Get back into swimming
It’s easier said than done but regular physical activity is a necessity to get back into shape. To make sure you train regularly, you plan ahead: decide on what day of the week you're going to swim and book it into your agenda. To make it fun, challenging and motivational, pursue a goal and work with a program to get towards it. Don’t worry, you do not have to write your own program. Luckily we have created multiple programs, for you to crush your goals: lose 10 pounds in 10 weeks, build strength and your physique and build your endurance.
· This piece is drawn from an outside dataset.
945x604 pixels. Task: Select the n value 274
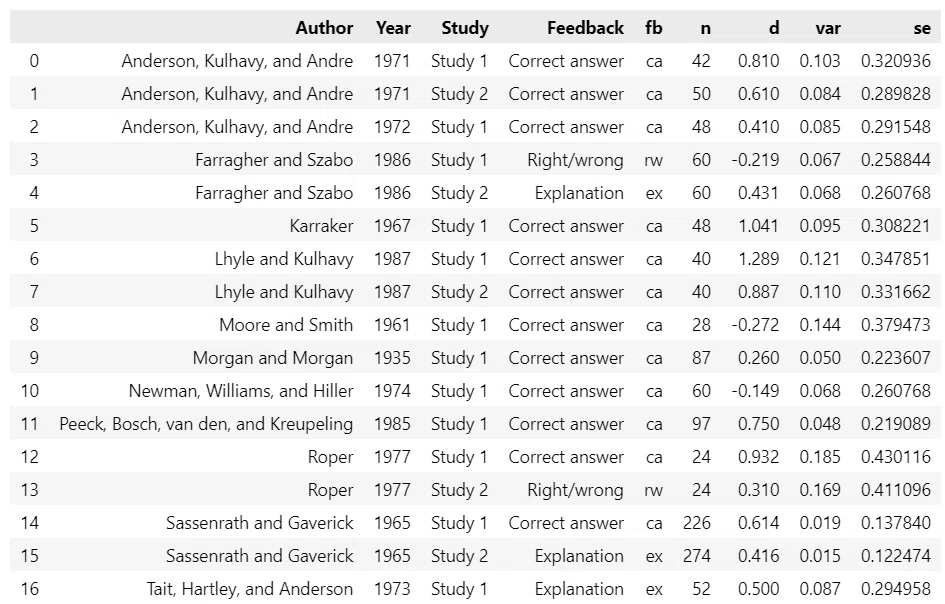(x=697, y=556)
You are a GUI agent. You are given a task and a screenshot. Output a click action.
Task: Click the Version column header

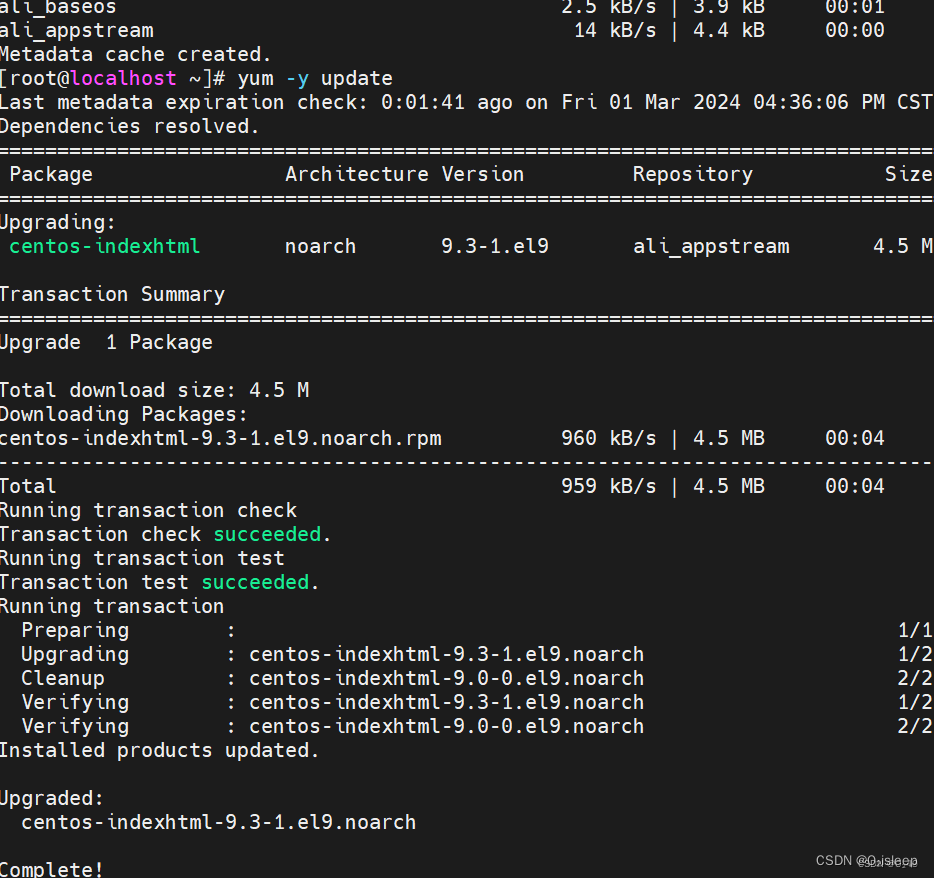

Eat your fruits and vegetables
Build your plate around colorful fruits and vegetables, they are full of micronutrients such as minerals and vitamins which are essential for a fit, healthy and energetic body. The deeper the colors, the more variety, the better. Aim for at least 300 grams of vegetables and two pieces of fruit daily. Use two to three vegetables per meal to get as much variety as possible, and make it a challenge to eat all the colors of the rainbow weekly. 

Sleep
Getting adequate amounts of sleep every night is extremely crucial. Sleep deprivation leads to increased appetite (only six hours of sleep instead of eight, increases your appetite by 20%) , diminished feelings of fullness and causes metabolic dysregulation. Plus, when you’re tired, your brain rewards centers are stimulated. You will be looking for comfort foods, you’ll be skipping training, and be way less productive during the day. So make sure you make sleep a priority, jump into bed one hour before you usually do and notice how it influences your mood, hunger, focus and energy during your swim sessions. 

Hydrate
We can’t emphasize it enough, the importance of drinking enough water throughout the day. Water is important for transport of nutrients and toxins in the body, for regulating body temperature and hunger and for healthy looking skin. All the processes in the body are dependent on enough hydration. Foods contain water, especially fruits and vegetables but we mostly get our water through drinking. Make sure you drink at least eight to ten glasses of water daily if you want to keep your body healthy and fit. 

Create accountability 
Accountability plays a huge role in sticking to the four steps mentioned above. When you’re starting to build your health, fitness and shape, the biggest factor to success is consistency. To keep yourself accountable, plan your workouts in with a friend, ask your partner if he wants  to support you with having more vegetables and fruits laying around in the house, put a time cap on your phone for you to be less tempted to scroll through you phone instead of going to bed, or invest in an (online) personal trainer. Whatever you choose to do make sure you surround yourself with the environment and relationships that keep you accountable on the days you don’t feel like it, so you can have the healthiest, fittest and most energetic summer!